Question

Mercury is filled in a tube of radius \(2 \, \text{cm}\) up to a height of \(30 \, \text{cm}\). The force exerted by mercury on the bottom of the tube is ___N.
(Given, atmospheric pressure = \(10^5 \, \text{N/m}^2\), density of mercury = \(1.36 \times 10^4 \, \text{kg/m}^3\), \(g = 10 \, \text{m/s}^2\), \(\pi = \frac{22}{7}\))

Answer 1

Correct Answer: 177

The force exerted by mercury on the bottom of the tube can be calculated as:
\[ F = P_0A + \rho_m ghA \] 
where: 
- \( P_0 = 10^5 \, \text{Nm}^{-2} \) (atmospheric pressure), 
- \( A = \pi r^2 = \frac{22}{7} \times (2 \times 10^{-2})^2 \) (area of the base), 
- \( \rho_m = 1.36 \times 10^4 \, \text{kg m}^{-3} \) (density of mercury), 
- \( g = 10 \, \text{ms}^{-2} \), 
- \( h = 30 \times 10^{-2} \, \text{m} \) (height of mercury column). 
Calculating \( A \): 
\[ A = \frac{22}{7} \times (2 \times 10^{-2})^2 \] 
Substitute into the force equation: 
\[ F = 10^5 \times \frac{22}{7} \times (2 \times 10^{-2})^2 + 1.36 \times 10^4 \times 10 \times (30 \times 10^{-2}) \times \frac{22}{7} \times (2 \times 10^{-2})^2 \] 
Solving this: 
\[ F = 51.29 + 125.71 = 177 \, \text{N}. \]

Answer 2

Step 1: Write down the given data
Radius of tube \( r = 2\,\text{cm} = 0.02\,\text{m} \)
Height of mercury column \( h = 30\,\text{cm} = 0.3\,\text{m} \)
Density of mercury \( \rho = 1.36 \times 10^4\,\text{kg/m}^3 \)
Acceleration due to gravity \( g = 10\,\text{m/s}^2 \)
Atmospheric pressure \( P_0 = 10^5\,\text{N/m}^2 \)
\(\pi = \dfrac{22}{7}\)

Step 2: Determine total pressure on the bottom surface
The total pressure at the bottom of the mercury column is the sum of atmospheric pressure and the hydrostatic pressure due to the mercury column: \[ P_{\text{total}} = P_0 + \rho g h \] Substitute the values: \[ P_{\text{total}} = 10^5 + (1.36 \times 10^4)(10)(0.3) \] \[ P_{\text{total}} = 10^5 + 4.08 \times 10^4 = 1.408 \times 10^5\,\text{N/m}^2 \]
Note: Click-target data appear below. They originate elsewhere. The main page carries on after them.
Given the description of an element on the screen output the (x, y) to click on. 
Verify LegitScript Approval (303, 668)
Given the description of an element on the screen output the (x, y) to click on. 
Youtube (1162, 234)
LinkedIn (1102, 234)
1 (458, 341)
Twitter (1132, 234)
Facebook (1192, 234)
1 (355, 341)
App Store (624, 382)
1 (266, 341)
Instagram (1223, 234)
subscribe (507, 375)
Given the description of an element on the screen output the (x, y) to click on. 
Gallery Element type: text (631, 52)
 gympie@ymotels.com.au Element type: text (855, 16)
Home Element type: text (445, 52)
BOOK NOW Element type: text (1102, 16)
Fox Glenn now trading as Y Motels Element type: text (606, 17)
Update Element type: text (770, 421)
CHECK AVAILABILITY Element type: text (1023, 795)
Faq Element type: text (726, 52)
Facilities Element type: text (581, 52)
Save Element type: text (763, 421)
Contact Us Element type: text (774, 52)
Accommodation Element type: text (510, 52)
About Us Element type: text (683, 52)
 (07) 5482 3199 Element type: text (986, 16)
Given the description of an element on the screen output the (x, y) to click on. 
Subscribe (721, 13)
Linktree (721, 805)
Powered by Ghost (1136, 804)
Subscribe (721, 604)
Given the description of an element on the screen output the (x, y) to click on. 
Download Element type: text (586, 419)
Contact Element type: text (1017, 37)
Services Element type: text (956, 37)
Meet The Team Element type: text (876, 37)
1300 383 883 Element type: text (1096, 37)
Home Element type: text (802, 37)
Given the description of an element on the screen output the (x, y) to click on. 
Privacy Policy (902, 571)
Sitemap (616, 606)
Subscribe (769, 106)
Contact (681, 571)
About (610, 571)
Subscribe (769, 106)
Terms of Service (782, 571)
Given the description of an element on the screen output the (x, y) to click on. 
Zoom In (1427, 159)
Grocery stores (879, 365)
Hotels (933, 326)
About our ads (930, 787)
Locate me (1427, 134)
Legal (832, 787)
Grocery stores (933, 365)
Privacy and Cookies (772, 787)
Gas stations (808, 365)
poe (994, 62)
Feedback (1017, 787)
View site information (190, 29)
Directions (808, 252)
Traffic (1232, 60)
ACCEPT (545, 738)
Step 3: Calculate the area of the bottom of the tube
The cross-sectional area \( A = \pi r^2 \) \[ A = \frac{22}{7} \times (0.02)^2 = \frac{22}{7} \times 0.0004 = 0.001257\,\text{m}^2 \]

Step 4: Find the total force on the bottom
Force exerted by mercury on the bottom surface: \[ F = P_{\text{total}} \times A \] \[ F = (1.408 \times 10^5) \times 0.001257 \] \[ F = 177\,\text{N (approximately)} \]

Step 5: Physical explanation
The total force on the bottom comes from both the weight of the mercury column and the atmosphere pressing on the top surface. If only gauge pressure (excluding atmospheric pressure) were considered, the answer would be smaller, but since the question asks for the total force exerted, atmospheric pressure must be included.

Final answer

177